▸ **MATERIALS PROVIDED**:
================================

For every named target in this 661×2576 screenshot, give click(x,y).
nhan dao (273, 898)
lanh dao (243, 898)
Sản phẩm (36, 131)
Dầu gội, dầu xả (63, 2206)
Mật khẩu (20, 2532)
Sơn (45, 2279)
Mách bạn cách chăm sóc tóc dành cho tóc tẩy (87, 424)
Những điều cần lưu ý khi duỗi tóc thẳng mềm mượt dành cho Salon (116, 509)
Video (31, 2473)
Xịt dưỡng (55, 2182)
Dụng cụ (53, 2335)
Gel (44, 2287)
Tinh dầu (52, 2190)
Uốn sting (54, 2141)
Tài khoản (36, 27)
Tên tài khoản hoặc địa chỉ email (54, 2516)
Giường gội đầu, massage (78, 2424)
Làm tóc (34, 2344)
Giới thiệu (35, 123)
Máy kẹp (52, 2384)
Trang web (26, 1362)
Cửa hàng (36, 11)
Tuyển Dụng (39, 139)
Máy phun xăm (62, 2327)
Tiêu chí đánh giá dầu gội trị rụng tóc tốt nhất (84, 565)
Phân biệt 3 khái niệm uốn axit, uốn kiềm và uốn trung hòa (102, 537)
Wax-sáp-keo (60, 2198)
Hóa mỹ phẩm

================================

▸ **GOAL OF THE EXERCISE**: Go through the listing above and return each line where the word "khoản" occurs.

▸ **SOLUTION**:
Tài khoản (36, 27)
Tên tài khoản hoặc địa chỉ email (54, 2516)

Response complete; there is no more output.